Markos Moulitsas Zúniga, censorship officer at Daily Kos
The Web is becoming hostile to free speech and not only governments [1] are to blame. Some feeble-minded people call posters whom they don't agree with trolls and then delete their words while insisting that they support free speech [2,3]. Freedom and censorship cannot co-exist. The latter example, Daily Kos, deleted many accounts of someone who hangs out in our IRC channels because he vigorously opposed war crimes and wanted Bush arrested. Even in a 'leftist' site like Daily Kos this is apparently not allowed. Comments oughtn't be there to worship or decorate one's own message (article's author), they should be there to present a diversity of views, including disagreement. Anything else would be a farce in disguise, like Linux 'Advocates' (if Dietrich does not agree, the comment gets deleted). Below are two new examples of this trend getting worse and worse, with restrictions increased and regulations tightening.
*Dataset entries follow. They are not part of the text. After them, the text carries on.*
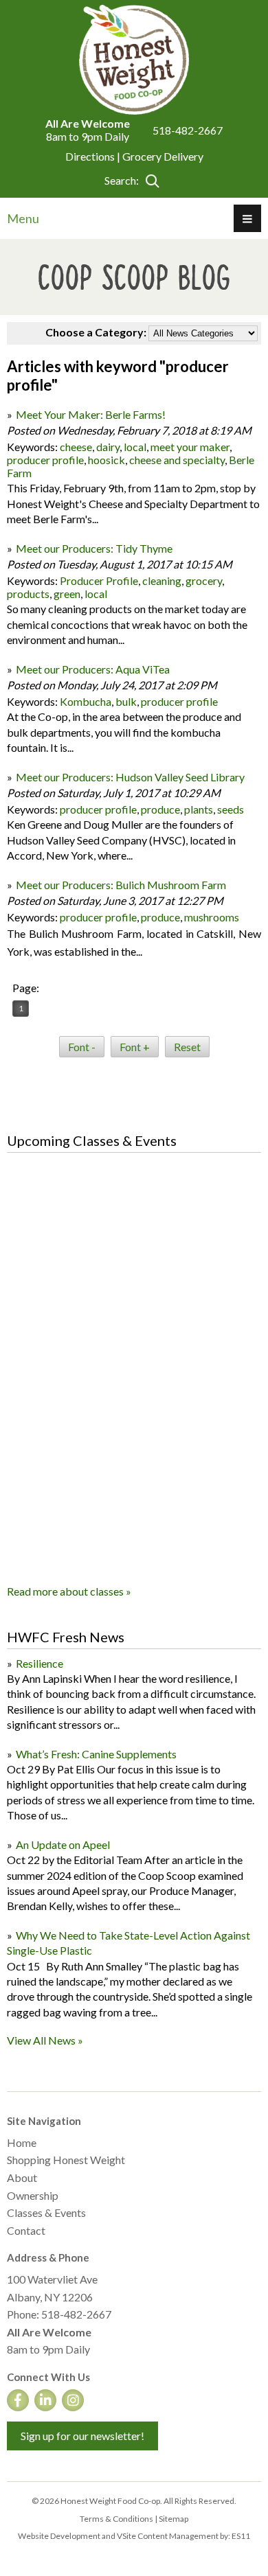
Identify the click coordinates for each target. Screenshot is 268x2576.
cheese (76, 446)
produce (160, 809)
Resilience (39, 1663)
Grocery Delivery (162, 156)
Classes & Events (46, 2212)
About (22, 2177)
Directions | (93, 156)
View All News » (45, 2040)
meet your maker (190, 446)
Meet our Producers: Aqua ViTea (93, 669)
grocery (204, 580)
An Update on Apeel (63, 1844)
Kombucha (85, 701)
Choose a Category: (95, 331)
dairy (108, 446)
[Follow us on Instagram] (73, 2400)
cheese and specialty (177, 459)
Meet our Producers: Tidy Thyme (94, 548)
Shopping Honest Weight (66, 2159)
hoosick (106, 459)
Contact (26, 2230)
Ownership (32, 2195)
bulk (126, 701)
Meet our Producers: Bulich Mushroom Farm (121, 884)
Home (21, 2142)
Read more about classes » (69, 1591)
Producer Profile (99, 580)
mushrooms (211, 916)
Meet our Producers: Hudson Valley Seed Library (130, 776)
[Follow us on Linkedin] (45, 2400)
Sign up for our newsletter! (82, 2435)
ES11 (241, 2536)
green (67, 593)
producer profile (45, 459)
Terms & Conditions (116, 2519)
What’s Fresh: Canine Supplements (96, 1753)
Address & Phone (48, 2257)
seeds (230, 809)
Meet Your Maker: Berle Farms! (91, 414)
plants (198, 809)
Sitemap (173, 2519)
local (135, 446)
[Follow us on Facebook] (18, 2400)
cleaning (161, 580)
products (28, 593)
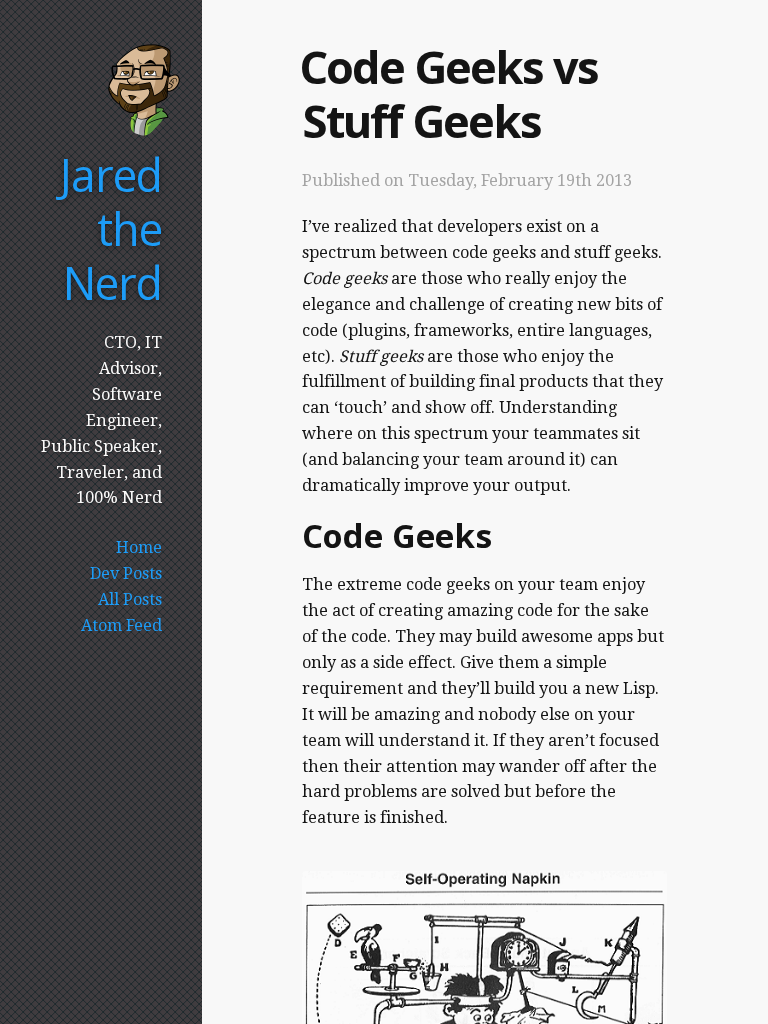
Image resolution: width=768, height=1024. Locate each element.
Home (139, 547)
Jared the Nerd (110, 228)
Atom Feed (121, 625)
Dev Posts (126, 573)
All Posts (130, 599)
A website with the aim of addressing flaws in Finland’s secretive child porn filter has ending up on the same list. The Finnish Supreme Court has ruled that censoring the website is justified as it lists domain names of sites that are currently blocked. While the site itself doesn’t host or link to illegal content, the court argues that society’s obligation ‘to protect the children’ trumps freedom of speech in this case.
The days of anonymous commenting on The Huffington Post are numbered. Founder Arianna Huffington said in a question-and-answer session with reporters in Boston Wednesday that the online news site plans to require users to comment on stories under their real names, beginning next month.
Also, before we get into the rules, I saw Bob Johnson's diary about the problems with the new instant posting. When we first added the waiting period, the idea was to weed out ideological trolls. When we eliminated that waiting period, our fear was that we'd be swamped with conservatives or third-party trolls. Instead, we've been hit hard with commercial spam. Who knew commercial spammers were being weeded out with a one-day waiting period?